Association Between Asthma-Related Emergency Department Visits and Pollen Concentration in the Bronx, 2001-2008

Sayantani B. Sindher, MD, Sunit Jariwala, MD, Gabriele De Vos, MD, Jennifer Toh, Anna Tavdi, BA, David L. Rosenstreich, MD, FAAAAI



To examine the relationship between asthma-related emergency department visits (AREDV) and the effect of pollen and mold concentrations in a high asthma prevalence area, Bronx, NY.

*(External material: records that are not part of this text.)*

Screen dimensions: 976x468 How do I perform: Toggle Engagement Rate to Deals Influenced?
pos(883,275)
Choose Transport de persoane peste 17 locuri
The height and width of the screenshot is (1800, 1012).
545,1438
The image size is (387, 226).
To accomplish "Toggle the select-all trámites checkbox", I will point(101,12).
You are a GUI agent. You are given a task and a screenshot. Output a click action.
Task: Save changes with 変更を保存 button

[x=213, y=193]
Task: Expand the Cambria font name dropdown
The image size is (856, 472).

The numbers of daily adult and pediatric AREDV from 2001-2008 were obtained from two Bronx hospitals (Montefiore-Moses and Montefiore-Weiler). AREDV data were acquired through the Clinical Looking Glass data analysis software, which allowed a retrospective search of asthma-related patients by ICD-9 code. Daily counts for tree, grass and weed pollen along with mold (fungal spore) from 3/2001 to 10/2008 were obtained from the Armonk counting station located in close proximity to the Bronx.

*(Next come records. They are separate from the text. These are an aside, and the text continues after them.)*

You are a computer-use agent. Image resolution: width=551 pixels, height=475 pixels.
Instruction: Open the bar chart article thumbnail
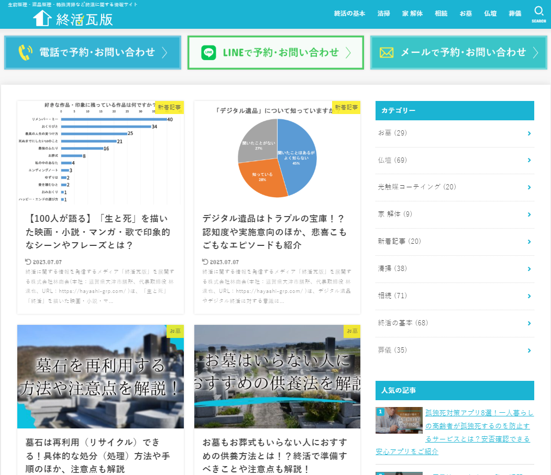(x=101, y=153)
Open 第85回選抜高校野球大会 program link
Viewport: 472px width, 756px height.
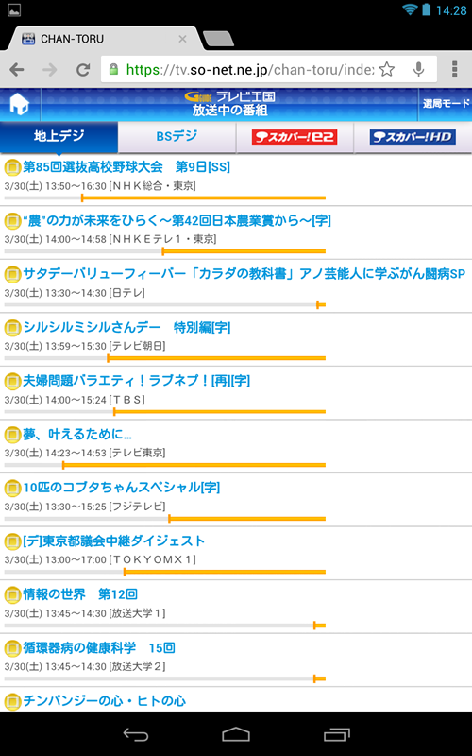[x=126, y=167]
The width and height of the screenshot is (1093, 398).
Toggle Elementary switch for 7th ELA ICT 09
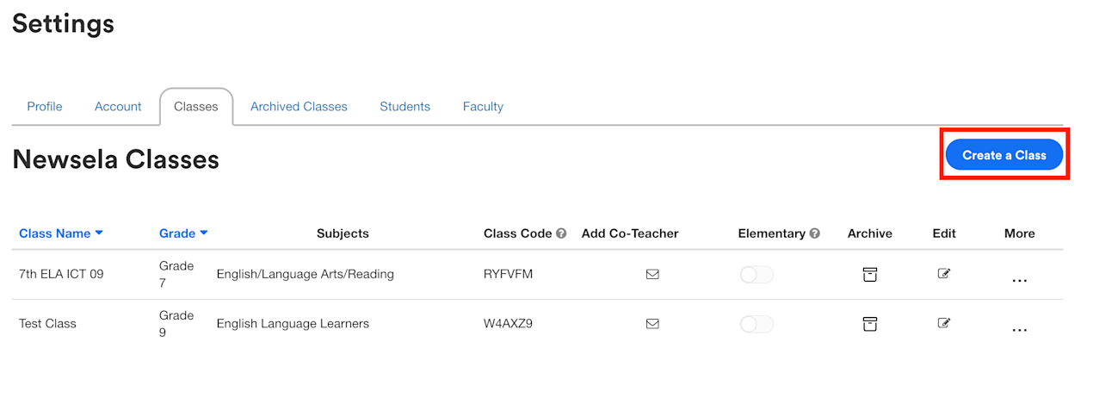click(756, 275)
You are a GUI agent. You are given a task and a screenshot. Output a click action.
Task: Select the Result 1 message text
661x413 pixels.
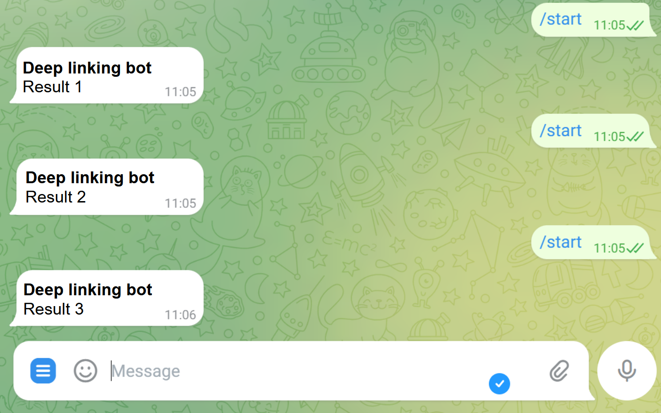(52, 87)
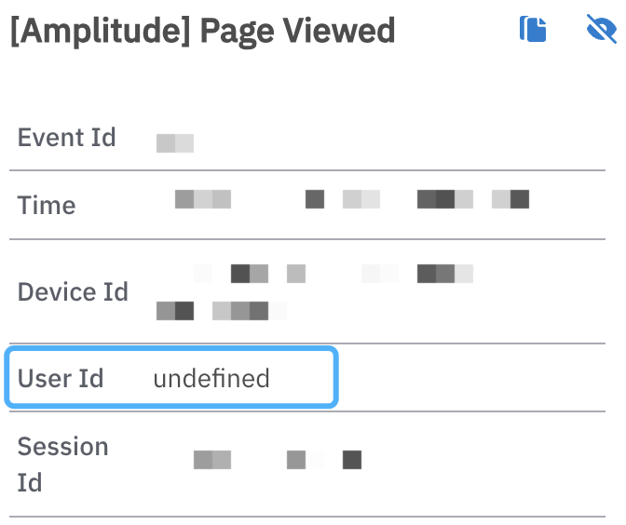Screen dimensions: 626x525
Task: Click the "undefined" User Id value
Action: click(211, 379)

From 2001-2008, there were a total of 42,065 AREDV. In a prior analysis, a large spring increase in AREDV significantly correlated with high tree pollen counts. When the weed, grass and tree pollen data was combined, there was a significant positive correlation between AREDV and total pollen counts (rho=0.3, p<0.001). An average of a 50% increase in AREDV was found (from mean 10.4 +/- SD 6.1 to 15.8 +/- SD 8.1) if pollen counts exceeded 100 grains/mm3 (p<0.001).

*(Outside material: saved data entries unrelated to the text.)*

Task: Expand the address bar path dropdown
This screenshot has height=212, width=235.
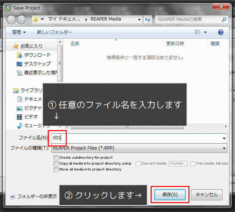Action: tap(139, 19)
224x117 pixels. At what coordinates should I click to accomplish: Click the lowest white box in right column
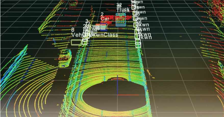point(138,45)
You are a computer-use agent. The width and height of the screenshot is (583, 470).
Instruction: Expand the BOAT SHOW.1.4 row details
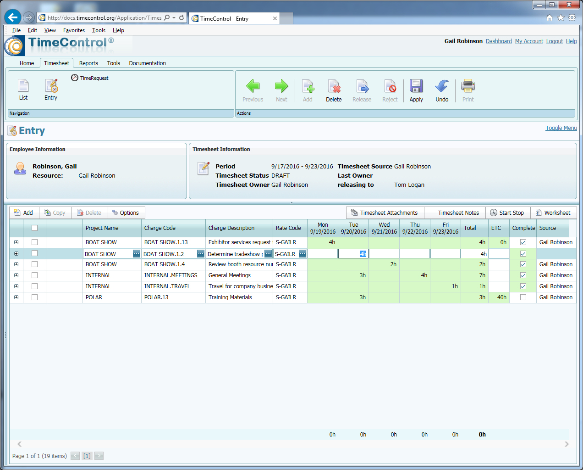pos(16,264)
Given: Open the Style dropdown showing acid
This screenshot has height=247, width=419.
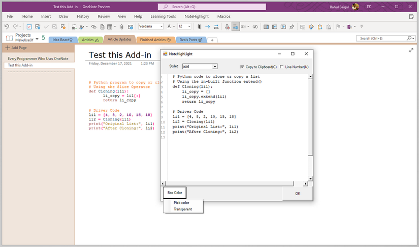Looking at the screenshot, I should pos(215,67).
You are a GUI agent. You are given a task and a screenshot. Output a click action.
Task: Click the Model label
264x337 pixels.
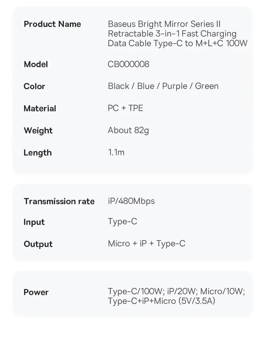(x=36, y=64)
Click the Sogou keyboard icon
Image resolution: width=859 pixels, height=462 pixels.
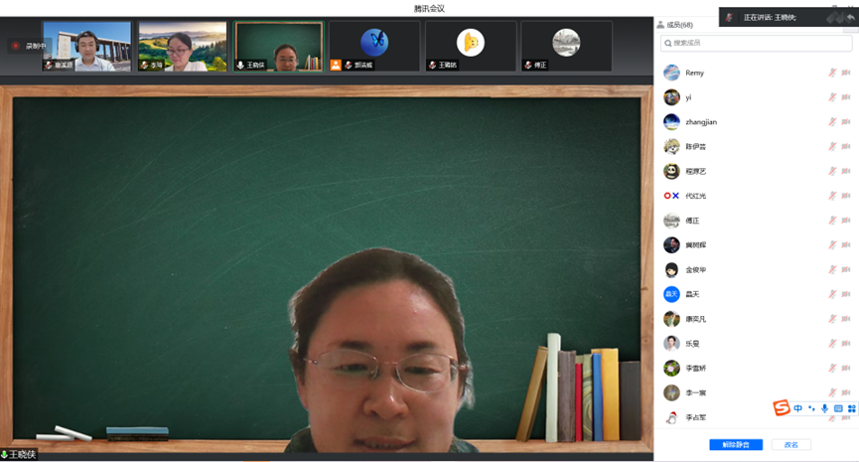tap(838, 408)
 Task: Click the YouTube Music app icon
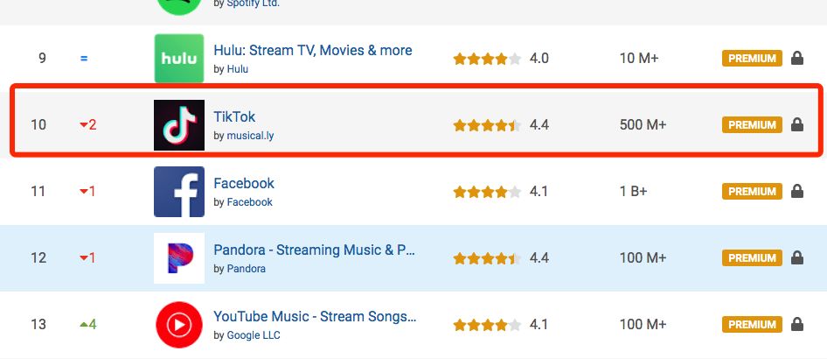178,325
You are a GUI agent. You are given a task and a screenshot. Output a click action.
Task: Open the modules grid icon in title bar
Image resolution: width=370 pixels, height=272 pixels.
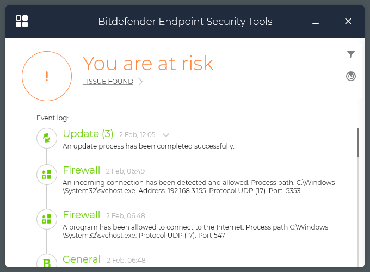click(22, 21)
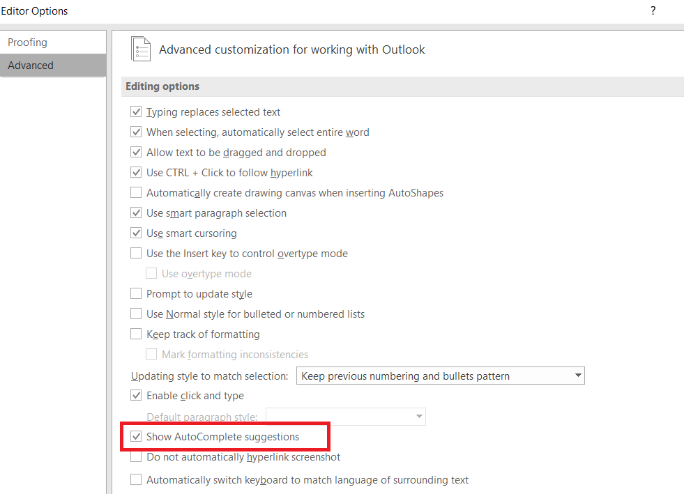The image size is (684, 494).
Task: Uncheck Use CTRL + Click to follow hyperlink
Action: pyautogui.click(x=136, y=172)
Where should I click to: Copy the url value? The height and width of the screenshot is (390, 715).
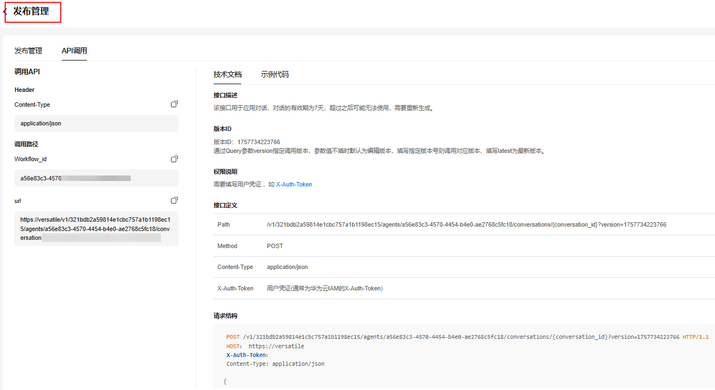[x=174, y=201]
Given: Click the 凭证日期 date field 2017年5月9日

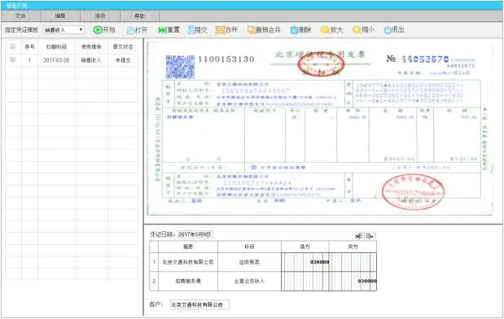Looking at the screenshot, I should coord(195,234).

Our data demonstrates a significant positive correlation between AREDV and total pollen counts in the Bronx. This may have prognostic value in anticipating increased asthma exacerbations. Early warning of pollen peaks based on ongoing surveillance could potentially guide clinical practice and minimize asthma-related emergency department visits in the Bronx.